** Records to use follows **
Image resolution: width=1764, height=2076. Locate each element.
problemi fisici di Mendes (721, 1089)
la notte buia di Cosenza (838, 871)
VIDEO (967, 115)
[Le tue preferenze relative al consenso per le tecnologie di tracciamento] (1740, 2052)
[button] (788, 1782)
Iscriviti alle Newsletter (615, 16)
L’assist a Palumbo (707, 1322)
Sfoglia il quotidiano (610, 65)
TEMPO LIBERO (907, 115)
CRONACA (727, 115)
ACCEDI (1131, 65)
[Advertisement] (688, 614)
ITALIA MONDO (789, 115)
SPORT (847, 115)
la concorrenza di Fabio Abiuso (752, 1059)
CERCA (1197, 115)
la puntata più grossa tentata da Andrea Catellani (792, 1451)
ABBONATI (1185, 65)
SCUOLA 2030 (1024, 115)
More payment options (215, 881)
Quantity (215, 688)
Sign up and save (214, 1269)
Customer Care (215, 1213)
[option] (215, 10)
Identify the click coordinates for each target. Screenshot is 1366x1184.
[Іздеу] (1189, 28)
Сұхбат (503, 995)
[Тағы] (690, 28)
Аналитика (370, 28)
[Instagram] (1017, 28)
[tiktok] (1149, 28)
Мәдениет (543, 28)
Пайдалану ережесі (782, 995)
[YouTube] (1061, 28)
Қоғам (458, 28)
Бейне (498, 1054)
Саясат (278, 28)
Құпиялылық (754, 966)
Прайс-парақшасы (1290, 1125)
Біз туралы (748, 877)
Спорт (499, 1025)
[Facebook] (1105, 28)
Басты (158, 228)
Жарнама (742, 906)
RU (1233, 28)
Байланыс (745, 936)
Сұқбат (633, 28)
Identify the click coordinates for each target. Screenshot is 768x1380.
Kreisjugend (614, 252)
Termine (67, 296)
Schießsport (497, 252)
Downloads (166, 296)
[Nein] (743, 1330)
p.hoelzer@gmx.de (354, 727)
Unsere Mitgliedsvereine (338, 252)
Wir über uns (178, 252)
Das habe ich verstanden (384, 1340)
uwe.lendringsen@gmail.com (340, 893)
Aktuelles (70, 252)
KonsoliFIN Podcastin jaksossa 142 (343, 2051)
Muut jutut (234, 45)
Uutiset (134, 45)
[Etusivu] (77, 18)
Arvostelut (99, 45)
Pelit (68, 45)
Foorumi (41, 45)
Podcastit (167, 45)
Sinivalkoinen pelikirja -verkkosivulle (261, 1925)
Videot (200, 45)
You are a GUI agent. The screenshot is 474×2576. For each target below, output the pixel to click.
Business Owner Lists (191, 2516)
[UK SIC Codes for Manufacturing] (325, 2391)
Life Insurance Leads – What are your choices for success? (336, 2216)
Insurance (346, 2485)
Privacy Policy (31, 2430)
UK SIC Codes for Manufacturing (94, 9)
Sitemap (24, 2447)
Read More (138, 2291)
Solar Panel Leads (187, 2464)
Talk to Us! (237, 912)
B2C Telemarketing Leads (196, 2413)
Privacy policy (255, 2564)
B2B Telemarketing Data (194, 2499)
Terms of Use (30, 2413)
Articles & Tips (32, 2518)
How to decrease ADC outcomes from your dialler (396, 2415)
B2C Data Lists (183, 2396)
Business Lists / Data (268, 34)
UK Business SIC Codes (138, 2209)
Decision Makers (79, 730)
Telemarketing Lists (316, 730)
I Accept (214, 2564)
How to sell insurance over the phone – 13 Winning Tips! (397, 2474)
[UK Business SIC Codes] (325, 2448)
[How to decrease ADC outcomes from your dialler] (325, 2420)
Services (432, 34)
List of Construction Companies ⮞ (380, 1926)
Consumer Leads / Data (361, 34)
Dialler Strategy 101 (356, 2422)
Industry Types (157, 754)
** End of Records to use **
Activity:
Your task is to repeat every entry above exactly.

Solution below:
Image resolution: width=1764, height=2076. Locate each element.
problemi fisici di Mendes (721, 1089)
la notte buia di Cosenza (838, 871)
VIDEO (967, 115)
[Le tue preferenze relative al consenso per le tecnologie di tracciamento] (1740, 2052)
[button] (788, 1782)
Iscriviti alle Newsletter (615, 16)
L’assist a Palumbo (707, 1322)
Sfoglia il quotidiano (610, 65)
TEMPO LIBERO (907, 115)
CRONACA (727, 115)
ACCEDI (1131, 65)
[Advertisement] (688, 614)
ITALIA MONDO (789, 115)
SPORT (847, 115)
la concorrenza di Fabio Abiuso (752, 1059)
CERCA (1197, 115)
la puntata più grossa tentata da Andrea Catellani (792, 1451)
ABBONATI (1185, 65)
SCUOLA 2030 (1024, 115)
More payment options (215, 881)
Quantity (215, 688)
Sign up and save (214, 1269)
Customer Care (215, 1213)
[option] (215, 10)
Identify the click coordinates for each target. Screenshot is 1366x1184.
[Іздеу] (1189, 28)
Сұхбат (503, 995)
[Тағы] (690, 28)
Аналитика (370, 28)
[Instagram] (1017, 28)
[tiktok] (1149, 28)
Мәдениет (543, 28)
Пайдалану ережесі (782, 995)
[YouTube] (1061, 28)
Қоғам (458, 28)
Бейне (498, 1054)
Саясат (278, 28)
Құпиялылық (754, 966)
Прайс-парақшасы (1290, 1125)
Біз туралы (748, 877)
Спорт (499, 1025)
[Facebook] (1105, 28)
Басты (158, 228)
Жарнама (742, 906)
RU (1233, 28)
Байланыс (745, 936)
Сұқбат (633, 28)
Identify the click coordinates for each target. Screenshot is 768x1380.
Kreisjugend (614, 252)
Termine (67, 296)
Schießsport (497, 252)
Downloads (166, 296)
[Nein] (743, 1330)
p.hoelzer@gmx.de (354, 727)
Unsere Mitgliedsvereine (338, 252)
Wir über uns (178, 252)
Das habe ich verstanden (384, 1340)
uwe.lendringsen@gmail.com (340, 893)
Aktuelles (70, 252)
KonsoliFIN Podcastin jaksossa 142 (343, 2051)
Muut jutut (234, 45)
Uutiset (134, 45)
[Etusivu] (77, 18)
Arvostelut (99, 45)
Pelit (68, 45)
Foorumi (41, 45)
Podcastit (167, 45)
Sinivalkoinen pelikirja -verkkosivulle (261, 1925)
Videot (200, 45)
You are a GUI agent. The screenshot is 474×2576. For each target below, output the pixel to click.
Business Owner Lists (191, 2516)
[UK SIC Codes for Manufacturing] (325, 2391)
Life Insurance Leads – What are your choices for success? (336, 2216)
Insurance (346, 2485)
Privacy Policy (31, 2430)
UK SIC Codes for Manufacturing (94, 9)
Sitemap (24, 2447)
Read More (138, 2291)
Solar Panel Leads (187, 2464)
Talk to Us! (237, 912)
B2C Telemarketing Leads (196, 2413)
Privacy policy (255, 2564)
B2B Telemarketing Data (194, 2499)
Terms of Use (30, 2413)
Articles & Tips (32, 2518)
How to decrease ADC outcomes from your dialler (396, 2415)
B2C Data Lists (183, 2396)
Business Lists / Data (268, 34)
UK Business SIC Codes (138, 2209)
Decision Makers (79, 730)
Telemarketing Lists (316, 730)
I Accept (214, 2564)
How to sell insurance over the phone – 13 Winning Tips! (397, 2474)
[UK Business SIC Codes] (325, 2448)
[How to decrease ADC outcomes from your dialler] (325, 2420)
Services (432, 34)
List of Construction Companies ⮞ (380, 1926)
Consumer Leads / Data (361, 34)
Dialler Strategy 101 (356, 2422)
Industry Types (157, 754)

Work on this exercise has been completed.